With time series data, the data always has two components; the timestamp and the value.
Timestamp
The timestamp includes the date, time and timezone. We need all three of these components to know the absolute moment in time when something happened (timezones are omitted from the examples below).
Having worked with customer data from sites all over the world, timezones have caused me many headaches over the years! It's outside the scope of this article to go into the reasons for this. There is a great article here about falsehoods programmers believe about time zones.
Interval
With timeseries data, the duration of time between consecutive readings can be important. This is referred to as the interval.
5min Interval | 1hr Interval | 1day Interval |
---|---|---|
2019-01-01 00:00 | 2019-01-01 00:00 | 2019-01-01 00:00 |
2019-01-01 00:05 | 2019-01-01 01:00 | 2019-01-02 00:00 |
2019-01-01 00:10 | 2019-01-01 02:00 | 2019-01-03 00:00 |
Value
While the timestamp is common for all data sources, the value type differs depending on the source.

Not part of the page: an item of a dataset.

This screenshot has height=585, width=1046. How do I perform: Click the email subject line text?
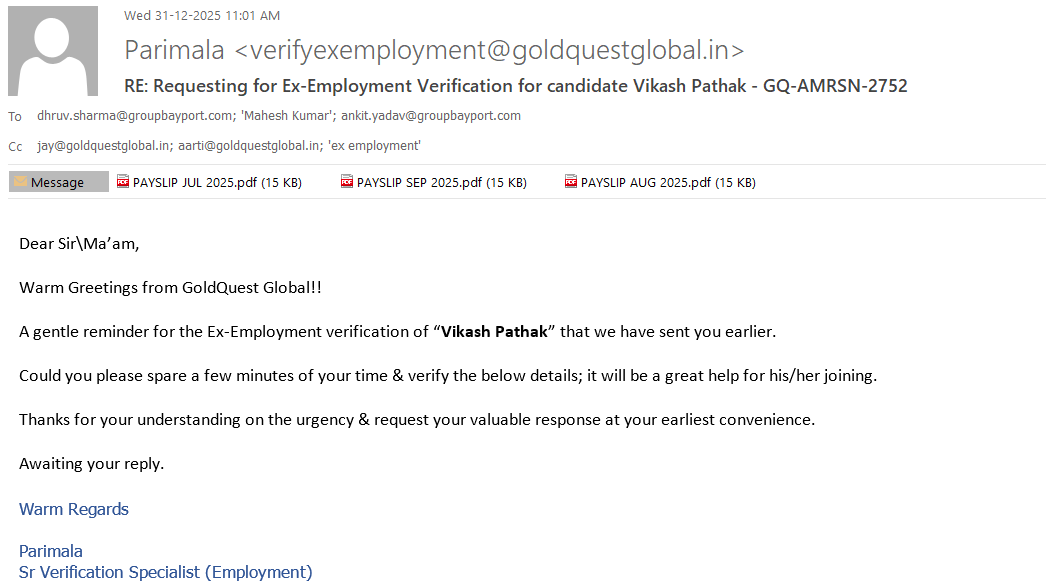pos(515,86)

Common values types are as follows:
- Numeric
- Boolean
- Period
- String
Numeric
Numeric time series data is probably the most common format. In this case, the value component of the data is a number. The numeric value may also have an associated unit. An example of numeric time series data would be the temperature of a room:
timestamp | Room Temperature |
---|---|
2019-01-01 00:00 | 20 °C |
2019-01-01 00:05 | 21 °C |
2019-01-01 00:10 | 19 °C |
With numeric time series data, is it possible to fold the data. For example, the average temperature of the above data is 20 °C and the maximum temperature is 21 °C.
Boolean
With Boolean time series data, the value component of the data is either TRUE
or FALSE
.
An example of boolean time series data would be whether a valve is open or not:
timestamp | Valve Open |
---|---|
2019-01-01 00:00 | TRUE |
2019-01-01 00:05 | TRUE |
2019-01-01 00:10 | FALSE |
It is not possible to fold boolean time series data using the numeric fold functions. For example, it is not possible to get the maximum value of the above data.

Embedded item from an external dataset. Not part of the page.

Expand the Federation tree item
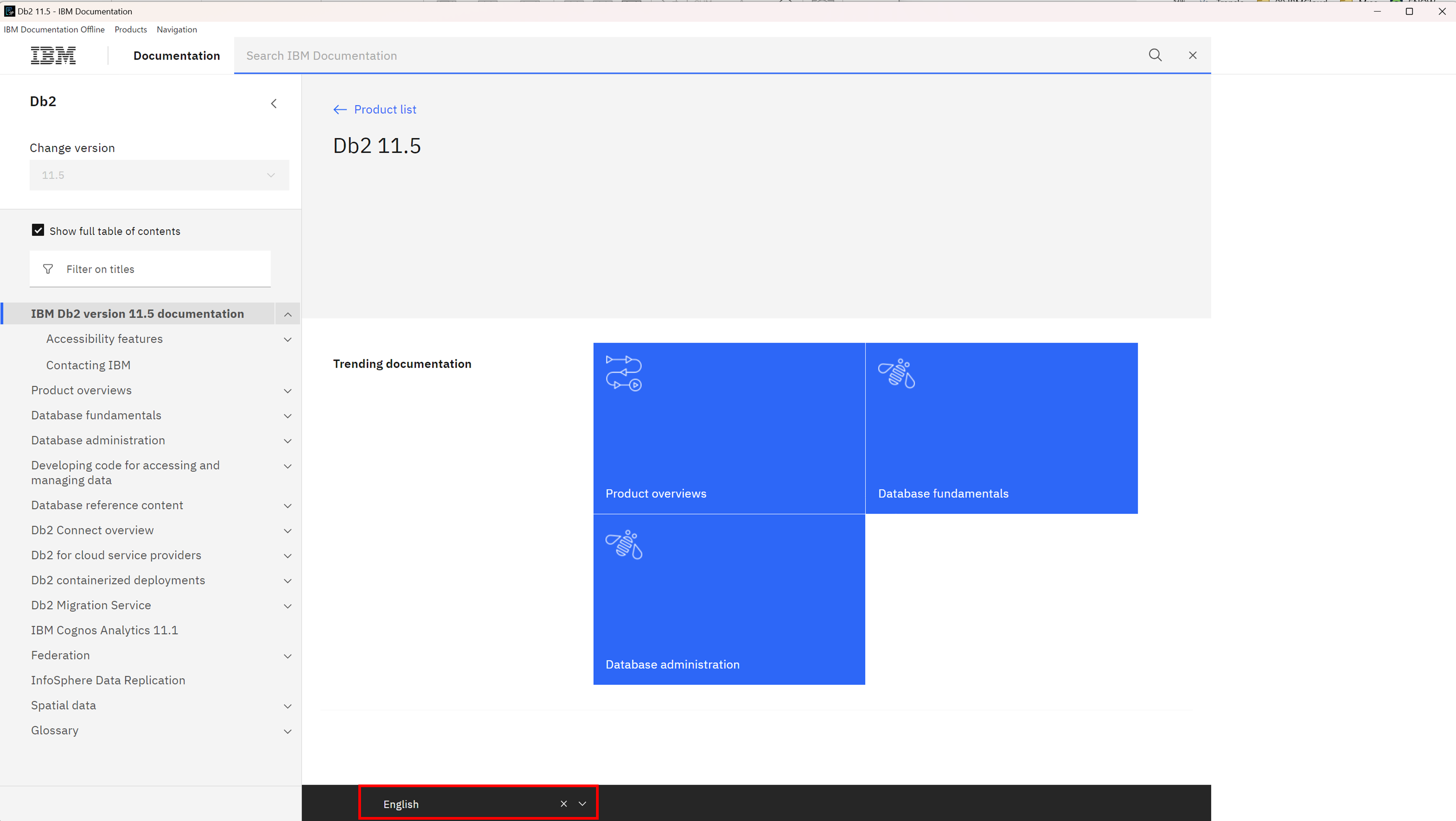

Often, boolean time series data is provided in a “Change of Value” format or “COV” for short. COV data can be compressed to only record values when they are different to the previous value. The valve open example could be written in Boolean COV format as follows:
timestamp | Valve Open |
---|---|
2019-01-01 00:00 | TRUE |
2019-01-01 00:10 | FALSE |
Notice that the second timestamp with a value of TRUE is omitted. This is because the value didn’t change from the previous timestamp so there’s no need to include it.
Period
With Period time series data, the value component of the data is a period of time. Technically it is a numeric series, but the value must be a number with a time unit. The value represents the period of time when some condition was true and the timestamp represents the start time. An example period grid would be the length of time a fan was running:
timestamp | Fan Run Time |
---|---|
2019-01-01 00:30 | 1.5 hr |
2019-01-01 07:10 | 30 min |
2019-01-01 14:50 | 3 hr |
String
With String time series data, the value component is a string. An example of string time series data would be the operating mode of a machine:
timestamp | Operating Mode |
---|---|
2019-01-01 00:00 | "RUNNING" |
2019-01-01 06:25 | "SHUTTING DOWN" |
2019-01-01 06:40 | "OFF" |
As with boolean data, it is not possible to use numeric fold functions on string data.